What you should do:
Return the entries in full, exactly as they were written.

Stored items:
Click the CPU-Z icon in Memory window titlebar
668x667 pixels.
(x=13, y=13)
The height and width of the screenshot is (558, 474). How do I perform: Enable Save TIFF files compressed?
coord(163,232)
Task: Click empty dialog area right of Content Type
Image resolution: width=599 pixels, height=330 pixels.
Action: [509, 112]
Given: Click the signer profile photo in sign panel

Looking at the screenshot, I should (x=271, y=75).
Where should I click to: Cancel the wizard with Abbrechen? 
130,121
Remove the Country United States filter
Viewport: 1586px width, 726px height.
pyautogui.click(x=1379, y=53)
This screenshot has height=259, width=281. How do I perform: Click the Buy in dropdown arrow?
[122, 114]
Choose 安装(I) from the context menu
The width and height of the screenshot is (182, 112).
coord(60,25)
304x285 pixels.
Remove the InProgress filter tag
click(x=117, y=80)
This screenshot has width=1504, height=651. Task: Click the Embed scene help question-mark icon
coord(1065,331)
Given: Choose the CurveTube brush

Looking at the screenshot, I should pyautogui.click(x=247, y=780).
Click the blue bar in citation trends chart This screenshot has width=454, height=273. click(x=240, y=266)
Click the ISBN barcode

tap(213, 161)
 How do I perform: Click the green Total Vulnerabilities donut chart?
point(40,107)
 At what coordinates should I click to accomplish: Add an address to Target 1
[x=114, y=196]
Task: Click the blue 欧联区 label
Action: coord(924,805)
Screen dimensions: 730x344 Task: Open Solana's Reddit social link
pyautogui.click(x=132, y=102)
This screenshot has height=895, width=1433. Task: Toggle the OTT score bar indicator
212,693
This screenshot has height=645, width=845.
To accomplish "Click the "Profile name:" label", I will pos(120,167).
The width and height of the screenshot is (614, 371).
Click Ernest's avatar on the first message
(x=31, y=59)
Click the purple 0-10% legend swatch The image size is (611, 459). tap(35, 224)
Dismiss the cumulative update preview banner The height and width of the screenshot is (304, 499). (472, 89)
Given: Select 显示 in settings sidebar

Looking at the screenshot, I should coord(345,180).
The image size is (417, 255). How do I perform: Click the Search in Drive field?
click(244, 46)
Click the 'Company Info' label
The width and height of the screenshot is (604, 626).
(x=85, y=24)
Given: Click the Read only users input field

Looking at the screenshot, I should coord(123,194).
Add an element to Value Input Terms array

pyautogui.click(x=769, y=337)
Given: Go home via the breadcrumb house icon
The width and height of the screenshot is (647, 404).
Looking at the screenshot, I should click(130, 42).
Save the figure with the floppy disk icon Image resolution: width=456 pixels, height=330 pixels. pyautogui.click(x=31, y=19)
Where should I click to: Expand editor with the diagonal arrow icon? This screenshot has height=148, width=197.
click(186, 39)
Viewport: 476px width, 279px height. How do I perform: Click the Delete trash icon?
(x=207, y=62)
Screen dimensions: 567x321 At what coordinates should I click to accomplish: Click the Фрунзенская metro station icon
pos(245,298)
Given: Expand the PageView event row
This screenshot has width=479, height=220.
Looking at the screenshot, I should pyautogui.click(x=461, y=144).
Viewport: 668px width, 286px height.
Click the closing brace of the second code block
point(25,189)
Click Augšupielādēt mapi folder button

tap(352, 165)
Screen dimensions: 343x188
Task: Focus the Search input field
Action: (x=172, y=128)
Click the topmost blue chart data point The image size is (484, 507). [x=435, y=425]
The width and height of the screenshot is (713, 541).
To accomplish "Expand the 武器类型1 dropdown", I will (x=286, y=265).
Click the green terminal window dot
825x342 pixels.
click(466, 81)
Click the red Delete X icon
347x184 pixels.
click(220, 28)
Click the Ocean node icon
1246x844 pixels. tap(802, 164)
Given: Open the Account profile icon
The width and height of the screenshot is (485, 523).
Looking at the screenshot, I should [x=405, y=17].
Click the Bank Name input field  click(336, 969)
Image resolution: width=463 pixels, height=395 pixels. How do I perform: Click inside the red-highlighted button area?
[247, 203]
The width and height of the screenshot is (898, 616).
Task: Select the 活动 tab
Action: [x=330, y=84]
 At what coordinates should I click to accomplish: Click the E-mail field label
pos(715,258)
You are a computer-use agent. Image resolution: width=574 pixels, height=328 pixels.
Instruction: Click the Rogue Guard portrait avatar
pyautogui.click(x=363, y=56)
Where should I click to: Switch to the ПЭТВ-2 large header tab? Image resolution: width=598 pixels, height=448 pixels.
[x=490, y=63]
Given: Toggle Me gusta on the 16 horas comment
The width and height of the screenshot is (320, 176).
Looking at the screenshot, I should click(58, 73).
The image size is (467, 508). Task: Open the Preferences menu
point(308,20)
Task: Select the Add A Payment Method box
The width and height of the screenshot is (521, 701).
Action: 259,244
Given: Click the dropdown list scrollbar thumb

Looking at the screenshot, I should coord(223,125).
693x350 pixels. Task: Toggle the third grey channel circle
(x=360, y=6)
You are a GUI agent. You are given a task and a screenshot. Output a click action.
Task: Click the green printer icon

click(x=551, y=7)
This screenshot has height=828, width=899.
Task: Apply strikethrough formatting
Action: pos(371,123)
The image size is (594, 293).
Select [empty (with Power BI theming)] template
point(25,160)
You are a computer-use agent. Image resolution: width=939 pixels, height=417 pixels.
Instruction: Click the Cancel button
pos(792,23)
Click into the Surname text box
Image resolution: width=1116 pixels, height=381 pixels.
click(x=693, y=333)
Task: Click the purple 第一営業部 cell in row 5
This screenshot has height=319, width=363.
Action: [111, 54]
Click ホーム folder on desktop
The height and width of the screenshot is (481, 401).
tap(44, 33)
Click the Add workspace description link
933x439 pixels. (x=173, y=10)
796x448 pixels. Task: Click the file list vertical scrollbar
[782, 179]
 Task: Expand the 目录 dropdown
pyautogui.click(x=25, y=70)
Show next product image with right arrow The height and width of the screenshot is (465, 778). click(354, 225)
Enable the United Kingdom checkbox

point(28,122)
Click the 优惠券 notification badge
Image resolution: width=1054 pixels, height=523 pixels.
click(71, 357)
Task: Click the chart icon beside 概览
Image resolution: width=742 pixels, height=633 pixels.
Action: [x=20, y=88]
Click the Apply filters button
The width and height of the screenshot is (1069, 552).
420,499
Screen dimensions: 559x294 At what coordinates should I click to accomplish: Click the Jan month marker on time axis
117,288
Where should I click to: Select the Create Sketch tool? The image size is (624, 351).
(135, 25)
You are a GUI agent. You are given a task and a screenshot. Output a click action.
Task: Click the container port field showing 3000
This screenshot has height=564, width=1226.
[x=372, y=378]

Response for this exercise:
Click the CPU-Z icon in Memory window titlebar
668x667 pixels.
(x=13, y=13)
The height and width of the screenshot is (558, 474). How do I perform: Enable Save TIFF files compressed?
coord(163,232)
Task: Click empty dialog area right of Content Type
Image resolution: width=599 pixels, height=330 pixels.
Action: [509, 112]
Given: Click the signer profile photo in sign panel

Looking at the screenshot, I should (x=271, y=75).
Where should I click to: Cancel the wizard with Abbrechen? 
130,121
Remove the Country United States filter
Viewport: 1586px width, 726px height.
pyautogui.click(x=1379, y=53)
This screenshot has height=259, width=281. How do I perform: Click the Buy in dropdown arrow?
[122, 114]
Choose 安装(I) from the context menu
The width and height of the screenshot is (182, 112).
coord(60,25)
304x285 pixels.
Remove the InProgress filter tag
click(x=117, y=80)
This screenshot has width=1504, height=651. Task: Click the Embed scene help question-mark icon
coord(1065,331)
Given: Choose the CurveTube brush

Looking at the screenshot, I should pyautogui.click(x=247, y=780).
Click the blue bar in citation trends chart This screenshot has width=454, height=273. click(x=240, y=266)
Click the ISBN barcode

tap(213, 161)
 How do I perform: Click the green Total Vulnerabilities donut chart?
point(40,107)
 At what coordinates should I click to accomplish: Add an address to Target 1
[x=114, y=196]
Task: Click the blue 欧联区 label
Action: coord(924,805)
Screen dimensions: 730x344 Task: Open Solana's Reddit social link
pyautogui.click(x=132, y=102)
This screenshot has height=895, width=1433. Task: Toggle the OTT score bar indicator
212,693
This screenshot has height=645, width=845.
To accomplish "Click the "Profile name:" label", I will pos(120,167).
The width and height of the screenshot is (614, 371).
Click Ernest's avatar on the first message
(x=31, y=59)
Click the purple 0-10% legend swatch The image size is (611, 459). tap(35, 224)
Dismiss the cumulative update preview banner The height and width of the screenshot is (304, 499). (472, 89)
Given: Select 显示 in settings sidebar

Looking at the screenshot, I should coord(345,180).
The image size is (417, 255). How do I perform: Click the Search in Drive field?
click(244, 46)
Click the 'Company Info' label
The width and height of the screenshot is (604, 626).
(x=85, y=24)
Given: Click the Read only users input field

Looking at the screenshot, I should coord(123,194).
Add an element to Value Input Terms array

pyautogui.click(x=769, y=337)
Given: Go home via the breadcrumb house icon
The width and height of the screenshot is (647, 404).
Looking at the screenshot, I should click(130, 42).
Save the figure with the floppy disk icon Image resolution: width=456 pixels, height=330 pixels. pyautogui.click(x=31, y=19)
Where should I click to: Expand editor with the diagonal arrow icon? This screenshot has height=148, width=197.
click(186, 39)
Viewport: 476px width, 279px height. How do I perform: Click the Delete trash icon?
(x=207, y=62)
Screen dimensions: 567x321 At what coordinates should I click to accomplish: Click the Фрунзенская metro station icon
pos(245,298)
Given: Expand the PageView event row
This screenshot has width=479, height=220.
Looking at the screenshot, I should pyautogui.click(x=461, y=144).
Viewport: 668px width, 286px height.
Click the closing brace of the second code block
point(25,189)
Click Augšupielādēt mapi folder button

tap(352, 165)
Screen dimensions: 343x188
Task: Focus the Search input field
Action: (x=172, y=128)
Click the topmost blue chart data point The image size is (484, 507). [x=435, y=425]
The width and height of the screenshot is (713, 541).
To accomplish "Expand the 武器类型1 dropdown", I will (x=286, y=265).
Click the green terminal window dot
825x342 pixels.
click(466, 81)
Click the red Delete X icon
347x184 pixels.
click(220, 28)
Click the Ocean node icon
1246x844 pixels. tap(802, 164)
Given: Open the Account profile icon
The width and height of the screenshot is (485, 523).
Looking at the screenshot, I should [x=405, y=17].
Click the Bank Name input field  click(336, 969)
Image resolution: width=463 pixels, height=395 pixels. How do I perform: Click inside the red-highlighted button area?
[247, 203]
The width and height of the screenshot is (898, 616).
Task: Select the 活动 tab
Action: [x=330, y=84]
 At what coordinates should I click to accomplish: Click the E-mail field label
pos(715,258)
You are a computer-use agent. Image resolution: width=574 pixels, height=328 pixels.
Instruction: Click the Rogue Guard portrait avatar
pyautogui.click(x=363, y=56)
Where should I click to: Switch to the ПЭТВ-2 large header tab? Image resolution: width=598 pixels, height=448 pixels.
[x=490, y=63]
Given: Toggle Me gusta on the 16 horas comment
The width and height of the screenshot is (320, 176).
Looking at the screenshot, I should click(58, 73).
The image size is (467, 508). Task: Open the Preferences menu
point(308,20)
Task: Select the Add A Payment Method box
The width and height of the screenshot is (521, 701).
Action: 259,244
Given: Click the dropdown list scrollbar thumb

Looking at the screenshot, I should coord(223,125).
693x350 pixels. Task: Toggle the third grey channel circle
(x=360, y=6)
You are a GUI agent. You are given a task and a screenshot. Output a click action.
Task: Click the green printer icon

click(x=551, y=7)
This screenshot has height=828, width=899.
Task: Apply strikethrough formatting
Action: pos(371,123)
The image size is (594, 293).
Select [empty (with Power BI theming)] template
point(25,160)
You are a computer-use agent. Image resolution: width=939 pixels, height=417 pixels.
Instruction: Click the Cancel button
pos(792,23)
Click into the Surname text box
Image resolution: width=1116 pixels, height=381 pixels.
click(x=693, y=333)
Task: Click the purple 第一営業部 cell in row 5
This screenshot has height=319, width=363.
Action: [111, 54]
Click ホーム folder on desktop
The height and width of the screenshot is (481, 401).
tap(44, 33)
Click the Add workspace description link
933x439 pixels. (x=173, y=10)
796x448 pixels. Task: Click the file list vertical scrollbar
[782, 179]
 Task: Expand the 目录 dropdown
pyautogui.click(x=25, y=70)
Show next product image with right arrow The height and width of the screenshot is (465, 778). click(354, 225)
Enable the United Kingdom checkbox

point(28,122)
Click the 优惠券 notification badge
Image resolution: width=1054 pixels, height=523 pixels.
click(71, 357)
Task: Click the chart icon beside 概览
Image resolution: width=742 pixels, height=633 pixels.
Action: [x=20, y=88]
Click the Apply filters button
The width and height of the screenshot is (1069, 552).
420,499
Screen dimensions: 559x294 At what coordinates should I click to accomplish: Click the Jan month marker on time axis
117,288
Where should I click to: Select the Create Sketch tool? The image size is (624, 351).
(135, 25)
You are a GUI agent. You are given a task and a screenshot. Output a click action.
Task: Click the container port field showing 3000
This screenshot has height=564, width=1226.
[x=372, y=378]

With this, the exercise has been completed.